TABLE 1.
Linear regression model | |||||
---|---|---|---|---|---|
0.3 < f probe < 16 kHz | 3 < f probe < 16 kHz | ||||
CAP-STC slope | 0.27 | (p < 0.001) | 0.35 | (p < 0.001) | |
Slope difference | SF-GD vs CAP-STC | 0.11 | (p = 0.066) | – | n.s. |
SF-STC vs CAP-STC | 0.59 | (p < 0.001) | – | n.s. | |
CAP-STC intercept | −0.40 | (p = 0.007) | −0.74 | (p = 0.009) | |
Intercept difference | SF-GD vs CAP-STC | −0.33 | (p = 0.12) | 0.11 | (p = 0.001) |
SF-STC vs CAP-STC | – | – | −0.13 | (p < 0.001) |
The model was fit to data over either the full range of probe frequencies or to data obtained only for high frequencies (>3 kHz).
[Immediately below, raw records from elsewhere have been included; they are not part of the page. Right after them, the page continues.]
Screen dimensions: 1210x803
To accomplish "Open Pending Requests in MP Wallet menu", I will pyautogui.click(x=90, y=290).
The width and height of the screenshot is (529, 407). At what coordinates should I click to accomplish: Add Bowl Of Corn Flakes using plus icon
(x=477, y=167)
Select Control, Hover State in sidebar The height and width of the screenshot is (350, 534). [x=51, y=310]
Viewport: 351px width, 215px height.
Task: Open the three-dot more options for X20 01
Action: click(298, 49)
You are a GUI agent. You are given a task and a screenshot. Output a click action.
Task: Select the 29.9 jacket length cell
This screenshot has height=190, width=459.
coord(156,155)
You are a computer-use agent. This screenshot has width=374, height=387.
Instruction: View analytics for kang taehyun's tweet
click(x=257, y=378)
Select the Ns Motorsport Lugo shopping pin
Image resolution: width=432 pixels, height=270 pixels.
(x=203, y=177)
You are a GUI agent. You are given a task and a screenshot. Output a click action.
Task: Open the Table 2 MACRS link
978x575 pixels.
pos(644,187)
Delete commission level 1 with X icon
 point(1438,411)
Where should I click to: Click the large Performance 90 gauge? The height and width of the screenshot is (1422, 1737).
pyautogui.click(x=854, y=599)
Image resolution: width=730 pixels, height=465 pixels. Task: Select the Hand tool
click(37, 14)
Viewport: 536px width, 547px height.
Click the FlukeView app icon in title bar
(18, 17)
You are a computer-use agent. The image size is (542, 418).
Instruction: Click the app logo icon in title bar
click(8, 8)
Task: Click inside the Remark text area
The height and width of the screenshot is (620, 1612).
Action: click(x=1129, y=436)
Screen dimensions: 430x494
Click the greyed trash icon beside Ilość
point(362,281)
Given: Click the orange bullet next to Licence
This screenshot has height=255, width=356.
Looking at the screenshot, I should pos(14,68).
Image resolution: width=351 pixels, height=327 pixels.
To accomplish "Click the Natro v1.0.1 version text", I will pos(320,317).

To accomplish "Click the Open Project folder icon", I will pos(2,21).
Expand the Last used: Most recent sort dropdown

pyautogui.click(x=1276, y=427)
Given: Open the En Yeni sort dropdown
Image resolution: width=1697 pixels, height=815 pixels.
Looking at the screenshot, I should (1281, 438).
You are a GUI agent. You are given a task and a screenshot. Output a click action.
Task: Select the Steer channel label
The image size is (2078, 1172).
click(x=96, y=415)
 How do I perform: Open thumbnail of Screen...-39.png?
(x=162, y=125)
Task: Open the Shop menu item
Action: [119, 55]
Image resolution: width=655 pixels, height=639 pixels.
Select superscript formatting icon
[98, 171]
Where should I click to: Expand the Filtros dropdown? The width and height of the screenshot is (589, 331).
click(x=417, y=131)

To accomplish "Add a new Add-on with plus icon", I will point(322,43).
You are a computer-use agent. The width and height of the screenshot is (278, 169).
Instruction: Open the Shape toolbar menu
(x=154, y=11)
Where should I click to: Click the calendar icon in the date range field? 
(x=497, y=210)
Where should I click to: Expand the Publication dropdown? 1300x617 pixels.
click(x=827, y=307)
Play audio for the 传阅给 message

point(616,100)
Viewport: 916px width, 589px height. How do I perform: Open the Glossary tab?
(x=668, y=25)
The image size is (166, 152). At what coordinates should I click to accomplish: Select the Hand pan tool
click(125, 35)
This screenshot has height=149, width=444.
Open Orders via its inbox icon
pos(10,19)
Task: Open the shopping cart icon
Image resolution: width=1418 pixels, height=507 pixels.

Both models were significant (p < 0.001) and explained 82.7 and 44.0 % of variability in sharpness of tuning, respectively (based on the adjusted R 2). In the first “full” model, most of the variance was predicted by the probe frequency (R 2 = 0.42) while in the other “restricted” model by the variables coding the test type (R 2 = 0.26). The intercept estimate for SF-STC in the first model was omitted due to significant change in slope (i.e. significant interaction between test type and frequency).